How complex variables equaled trouble for a really expensive brush kit

Beauty influencers across YouTube recently tore Kylie Jenner’s make-up brush kit to literal Dollar Store powdered filth. If you have no idea what I am referring to, give THIS Perez Hilton post a good once-over. The $360, 16-piece set dubbed “limited edition, luxury and perfect” did not “set” (going for the pun here) well with bloggers nor their audiences. What could have simply boiled down to a product quality issue quickly turned into a noticeable marketing strategy gone awry. But why though?

The issue lies with flawed influencer relations… and, thus, this equation:

> Influence = Audience Reach (# of followers) x Brand Affinity (expertise and credibility) x Strength of Relationship with Followers

… so to say that a person’s overall influence, or what makes a person particularly influential, is dependent upon the number of social media followers, that person’s expertise/credibility with a brand, and their relationship with their followers (Sorry, Cover Girl, but, in this instance, it’s not ‘easy, breezy or beautiful’).

The above equation, widely used and supported by PR practitioners and platforms, was recently a subject point of a piece by Cision on succeeding with influencer relations. Theoretical at best, the equation has a few gaping variables.

The equation does not consider the scrutiny needed when determining reach. Audience reach is a deceptive vanity metric*, usually based on follower counts and video views. Some influencers buy or even cushion their numbers with fake accounts to establish and maintain their own personal brand. It is a vain measurement that has become less and less empirical as social media has evolved. Thus, it is difficult to deduce whether or not Kylie Cosmetics based their influencer selections solely on this metric.

*A vanity metric is any numerical statistic such as social media follower counts, video views, and page visits not backed by raw, contextual or demographical support.

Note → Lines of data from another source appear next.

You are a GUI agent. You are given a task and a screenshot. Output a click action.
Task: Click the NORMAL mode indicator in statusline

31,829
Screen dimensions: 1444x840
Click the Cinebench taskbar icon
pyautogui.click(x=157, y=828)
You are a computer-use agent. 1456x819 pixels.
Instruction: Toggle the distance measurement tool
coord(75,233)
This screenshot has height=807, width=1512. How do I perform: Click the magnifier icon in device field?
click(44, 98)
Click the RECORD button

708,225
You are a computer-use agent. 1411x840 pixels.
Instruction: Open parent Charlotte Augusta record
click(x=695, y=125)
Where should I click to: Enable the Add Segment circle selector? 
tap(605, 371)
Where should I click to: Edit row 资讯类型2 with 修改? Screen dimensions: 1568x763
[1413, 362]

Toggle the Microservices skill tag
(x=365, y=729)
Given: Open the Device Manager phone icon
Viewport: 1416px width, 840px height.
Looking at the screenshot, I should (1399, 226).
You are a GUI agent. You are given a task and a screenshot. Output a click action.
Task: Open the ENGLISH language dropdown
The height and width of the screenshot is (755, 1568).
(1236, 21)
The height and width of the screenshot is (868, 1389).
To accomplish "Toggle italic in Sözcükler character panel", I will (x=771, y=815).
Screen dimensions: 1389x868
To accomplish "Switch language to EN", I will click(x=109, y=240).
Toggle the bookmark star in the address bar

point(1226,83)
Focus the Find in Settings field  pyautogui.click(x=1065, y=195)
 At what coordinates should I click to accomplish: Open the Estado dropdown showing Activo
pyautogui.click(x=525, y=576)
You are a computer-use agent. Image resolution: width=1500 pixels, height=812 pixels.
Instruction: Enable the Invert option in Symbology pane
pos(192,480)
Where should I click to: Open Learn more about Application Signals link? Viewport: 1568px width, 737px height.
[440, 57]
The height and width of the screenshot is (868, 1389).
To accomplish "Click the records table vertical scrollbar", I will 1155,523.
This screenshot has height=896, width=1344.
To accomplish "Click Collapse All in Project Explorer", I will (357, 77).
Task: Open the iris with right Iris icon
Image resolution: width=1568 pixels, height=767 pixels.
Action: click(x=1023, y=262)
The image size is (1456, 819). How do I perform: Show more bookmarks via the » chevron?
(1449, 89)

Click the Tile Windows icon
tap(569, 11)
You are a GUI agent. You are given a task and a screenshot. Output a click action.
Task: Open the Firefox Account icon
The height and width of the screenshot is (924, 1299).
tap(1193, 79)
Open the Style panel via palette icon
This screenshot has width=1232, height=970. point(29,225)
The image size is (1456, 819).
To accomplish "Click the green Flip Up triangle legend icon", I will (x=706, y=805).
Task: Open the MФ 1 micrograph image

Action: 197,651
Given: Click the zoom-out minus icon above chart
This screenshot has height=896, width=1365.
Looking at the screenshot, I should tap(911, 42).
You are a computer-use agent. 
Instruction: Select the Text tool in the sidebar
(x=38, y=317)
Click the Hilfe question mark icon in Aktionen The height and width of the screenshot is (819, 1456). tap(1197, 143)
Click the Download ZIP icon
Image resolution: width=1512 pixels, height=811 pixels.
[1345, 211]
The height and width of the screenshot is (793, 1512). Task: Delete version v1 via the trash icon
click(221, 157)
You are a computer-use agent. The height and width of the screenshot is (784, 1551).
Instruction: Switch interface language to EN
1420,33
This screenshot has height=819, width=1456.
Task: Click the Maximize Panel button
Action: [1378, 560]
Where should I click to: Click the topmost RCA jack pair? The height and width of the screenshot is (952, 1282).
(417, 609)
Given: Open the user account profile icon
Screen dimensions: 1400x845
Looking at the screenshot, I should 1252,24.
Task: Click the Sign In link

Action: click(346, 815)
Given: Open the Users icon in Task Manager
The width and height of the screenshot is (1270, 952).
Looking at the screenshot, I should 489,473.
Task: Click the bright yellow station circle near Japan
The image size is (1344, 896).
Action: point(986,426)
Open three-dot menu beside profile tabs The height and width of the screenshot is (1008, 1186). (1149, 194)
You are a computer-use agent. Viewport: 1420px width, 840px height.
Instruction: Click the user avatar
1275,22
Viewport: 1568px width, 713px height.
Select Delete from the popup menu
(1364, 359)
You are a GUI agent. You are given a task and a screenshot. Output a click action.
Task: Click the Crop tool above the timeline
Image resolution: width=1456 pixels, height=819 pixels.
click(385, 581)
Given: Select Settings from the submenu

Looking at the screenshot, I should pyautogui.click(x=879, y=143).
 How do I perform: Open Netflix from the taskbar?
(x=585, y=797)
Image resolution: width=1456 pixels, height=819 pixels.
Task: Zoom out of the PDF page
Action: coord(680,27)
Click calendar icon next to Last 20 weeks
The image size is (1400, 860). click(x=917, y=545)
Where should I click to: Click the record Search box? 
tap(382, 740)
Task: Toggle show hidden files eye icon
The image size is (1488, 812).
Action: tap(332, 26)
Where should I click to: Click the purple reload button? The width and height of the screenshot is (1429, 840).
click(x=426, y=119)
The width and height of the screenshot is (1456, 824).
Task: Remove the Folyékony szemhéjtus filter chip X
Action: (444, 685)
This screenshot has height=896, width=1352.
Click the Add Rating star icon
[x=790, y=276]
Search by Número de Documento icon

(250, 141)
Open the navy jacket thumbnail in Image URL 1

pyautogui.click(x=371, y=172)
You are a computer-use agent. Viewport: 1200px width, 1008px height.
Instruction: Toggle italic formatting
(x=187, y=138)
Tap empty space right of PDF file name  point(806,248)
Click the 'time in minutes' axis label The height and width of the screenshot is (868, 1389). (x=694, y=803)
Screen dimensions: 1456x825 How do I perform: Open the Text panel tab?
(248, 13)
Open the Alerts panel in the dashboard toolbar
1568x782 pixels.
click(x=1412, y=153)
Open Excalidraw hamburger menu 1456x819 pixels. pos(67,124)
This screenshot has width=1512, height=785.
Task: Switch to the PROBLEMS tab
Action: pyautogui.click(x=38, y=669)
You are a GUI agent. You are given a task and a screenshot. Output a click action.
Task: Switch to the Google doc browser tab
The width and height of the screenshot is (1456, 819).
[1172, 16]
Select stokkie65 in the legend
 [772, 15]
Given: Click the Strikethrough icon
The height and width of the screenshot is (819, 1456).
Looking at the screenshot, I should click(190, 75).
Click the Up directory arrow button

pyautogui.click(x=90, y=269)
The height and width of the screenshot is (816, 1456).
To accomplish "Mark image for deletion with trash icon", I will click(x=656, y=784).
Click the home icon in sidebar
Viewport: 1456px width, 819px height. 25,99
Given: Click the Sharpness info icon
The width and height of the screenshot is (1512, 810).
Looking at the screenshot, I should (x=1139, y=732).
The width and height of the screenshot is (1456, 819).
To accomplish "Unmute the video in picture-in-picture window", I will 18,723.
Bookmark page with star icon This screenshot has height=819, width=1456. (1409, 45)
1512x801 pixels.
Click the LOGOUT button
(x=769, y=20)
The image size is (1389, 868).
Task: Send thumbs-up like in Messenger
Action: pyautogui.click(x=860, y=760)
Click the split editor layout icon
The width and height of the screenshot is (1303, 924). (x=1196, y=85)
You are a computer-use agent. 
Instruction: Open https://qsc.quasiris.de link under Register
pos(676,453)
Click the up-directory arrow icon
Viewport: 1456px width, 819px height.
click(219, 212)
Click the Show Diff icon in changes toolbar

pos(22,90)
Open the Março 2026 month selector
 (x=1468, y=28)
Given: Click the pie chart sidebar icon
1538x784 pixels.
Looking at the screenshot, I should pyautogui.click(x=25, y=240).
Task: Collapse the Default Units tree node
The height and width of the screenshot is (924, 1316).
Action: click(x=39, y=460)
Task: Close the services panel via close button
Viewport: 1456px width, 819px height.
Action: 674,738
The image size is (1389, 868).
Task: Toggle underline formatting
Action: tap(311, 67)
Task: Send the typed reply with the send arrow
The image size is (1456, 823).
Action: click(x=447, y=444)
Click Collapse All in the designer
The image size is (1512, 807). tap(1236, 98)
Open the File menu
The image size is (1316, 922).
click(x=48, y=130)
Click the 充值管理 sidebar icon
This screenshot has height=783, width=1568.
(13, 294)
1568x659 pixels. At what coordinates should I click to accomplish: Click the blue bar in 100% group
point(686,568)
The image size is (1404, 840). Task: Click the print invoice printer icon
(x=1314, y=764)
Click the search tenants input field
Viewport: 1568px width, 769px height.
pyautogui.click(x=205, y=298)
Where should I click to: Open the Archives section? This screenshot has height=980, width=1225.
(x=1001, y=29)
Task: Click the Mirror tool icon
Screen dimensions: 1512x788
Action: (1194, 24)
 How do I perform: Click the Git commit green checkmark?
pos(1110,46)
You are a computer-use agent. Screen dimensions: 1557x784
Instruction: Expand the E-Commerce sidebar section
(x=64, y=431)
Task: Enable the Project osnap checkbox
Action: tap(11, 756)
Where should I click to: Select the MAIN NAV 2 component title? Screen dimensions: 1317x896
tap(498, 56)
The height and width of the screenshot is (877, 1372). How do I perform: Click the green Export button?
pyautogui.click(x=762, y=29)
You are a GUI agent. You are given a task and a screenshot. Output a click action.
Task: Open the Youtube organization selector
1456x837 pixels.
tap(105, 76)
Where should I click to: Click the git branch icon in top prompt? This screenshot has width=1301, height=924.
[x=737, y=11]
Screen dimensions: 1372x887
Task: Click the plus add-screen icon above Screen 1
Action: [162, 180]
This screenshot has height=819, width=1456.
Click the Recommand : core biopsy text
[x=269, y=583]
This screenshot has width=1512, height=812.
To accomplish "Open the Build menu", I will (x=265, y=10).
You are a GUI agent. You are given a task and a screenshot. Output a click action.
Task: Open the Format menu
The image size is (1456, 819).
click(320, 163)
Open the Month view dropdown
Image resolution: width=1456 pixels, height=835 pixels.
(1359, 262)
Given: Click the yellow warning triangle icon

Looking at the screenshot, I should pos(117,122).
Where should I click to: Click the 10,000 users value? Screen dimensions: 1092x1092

One could argue, however, that the Kylie Cosmetics brand did not know which influencers they needed exactly target. Establishing the difference between brand versus category affinity needs to be emphasized; this variable can be easily confusing. Kylie Cosmetics seemed to have specifically targeted beauty bloggers (i.e. Laura Lee, Manny Gutierrez, Jeffree Star) whom they thought would only speak to the good of its product; however, the beauty brand actually targeted versatile influencers who understood and regularly discuss the make-up category as a whole. They basically targeted makeup critics who know their stuff. This would be like inviting acclaimed movie critics to see the movie Gigli. Maybe just invite consumers who start at a 100% rating than critics who start at 0%. The movie wasn’t actually so bad, but we aren’t movie critics. See the difference?

Finally, gauging the strength of relationship with followers variable boils down to a vague and problematic process of analyzing even more vanity metrics such as likes, shares and comments. The dilemma is that the first measurement can be purchased; the second can circle back to reach; and, the third can be falsified. Unless Kylie Cosmetics applied a team to sift through their potential list of viable influencers, this variable becomes too laborious to calculate correctly.

Influencer relations, and the equation derived from the concept, explains Kylie Cosmetics’ faux pas. Plain and simple, if they were looking for influential beauty bloggers to essentially preach about the $360 make-up brush set, they should have double-checked their math.

Consumers are scrunching their brows more than ever over corporate brand messaging. Instead of listening to the Coca-Colas and MAC Cosmetics of the world, masses, especially younger demographics, are tuning into the Jeffree Stars and Laura Lees of YouTube and Instagram for the honest truth on products and experiences being advertised by the corporations they are expected to love and trust.

Our message: even though Kylie is an “influencer,” she is biased to her own brand. Her followers would have gladly and blindly bought her product as her fans. BUT, where they thought they could target more of an audience through extended influencer reach, they thought wrong. Her brush set was sent to makeup critics as part of their launch strategy, who quickly deemed the set as overpriced for the quality, among other issues.

This dependence on friendly recommendations is where their faith lies; and this shift is wherein the necessity and complexity of influencer relations flourishes. As PR professionals, especially for brands like Kylie Cosmetics, we need to recognize this.

The solution? Send products that are already tried, tested and true to the brand influencers who fit neatly into the “equation” to review. Send new launches to trusted test groups and ask them to provide feedback before the product launch to appropriately make tweaks!